Every Easter, members of rival parishes in Vrontados, a coastal village on the Greek isle of Chios, fire thousands of homemade rockets at each other’s churches while evening Mass is taking place within. The goal, for the congregations of Agios Markos and Panagia Erithiani, is to score the most direct hits on the belfry of the opposing church, but invariably each side claims victory over the other, eventually vowing that the dispute will be settled next year.

While origins of the Rouketopolemos festival, which has been celebrated for at least 125 years, remain a mystery, a new short film from NYC-based production company Variable offers a glimpse into how modern practitioners view the tradition, along with some stunning footage of rockets streaking over Vrontados.

The barrage begins around 8 p.m., as entire batteries of gunpowder rockets mounted on wooden sticks are fired off, mostly by young men wearing bandanas. Chipped plaster, brush fires, and minor injuries are an annual reality, as is the significant tourism revenue the festival brings in.

One participant, who calls Rouketopolemos his “one day off a year,” waxes philosophical about the practice like a sensei in a karate film. “The rocket is a romantic thing,” he offers. “It has some sensibilities, some beliefs behind it. The rocket needs to be treated with respect, not fear.”

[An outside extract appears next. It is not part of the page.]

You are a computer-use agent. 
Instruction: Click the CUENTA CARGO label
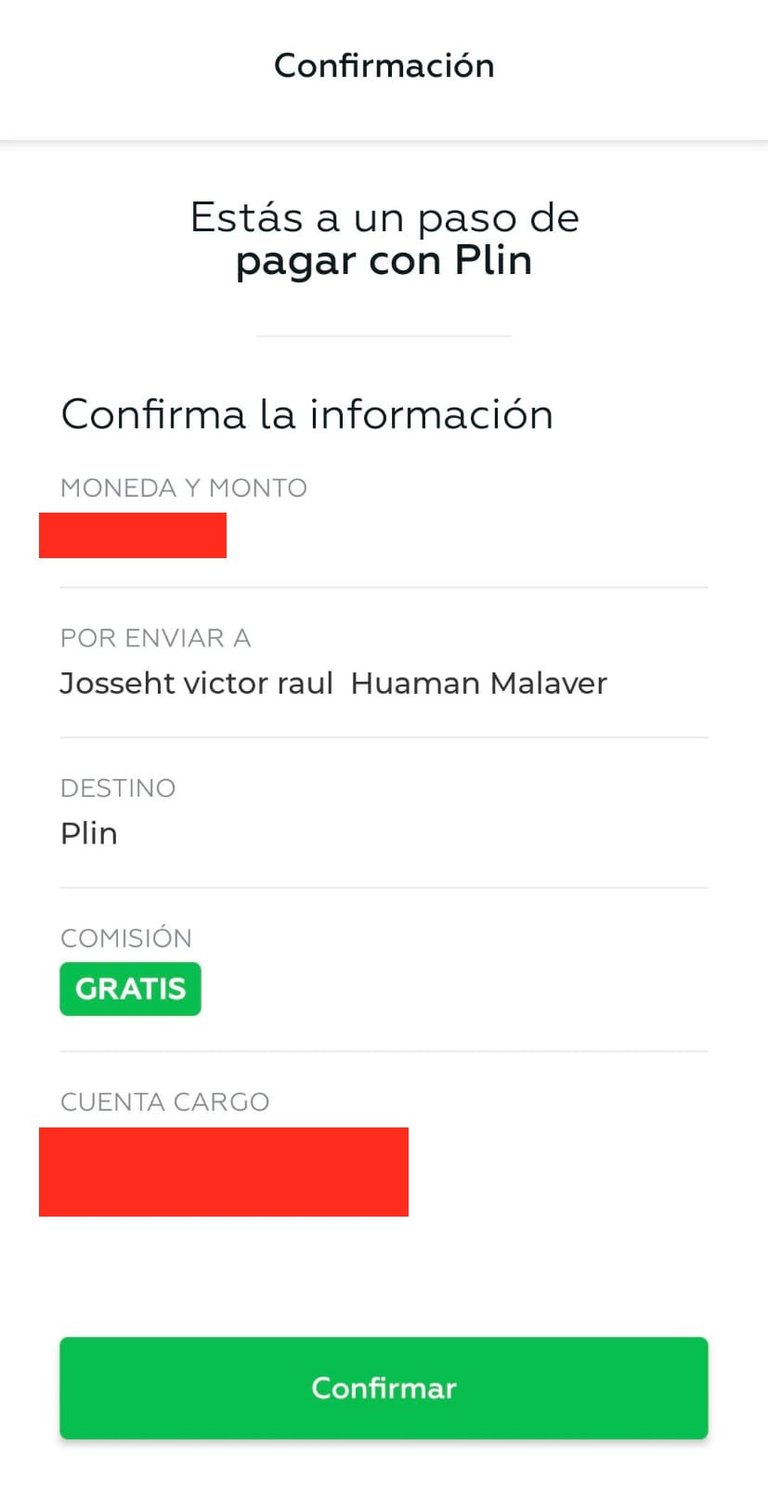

Local legend holds that the mock war commemorates uprisings against the Ottoman Empire. It’s also said to have been waged with small cannons before they were banned in the late nineteenth century.

To one older resident of Vrontados, Rouketopolemos is a testament to resilience. “During the years of war when there was a dictatorship with Greece, very hard circumstances never managed to stop this custom.”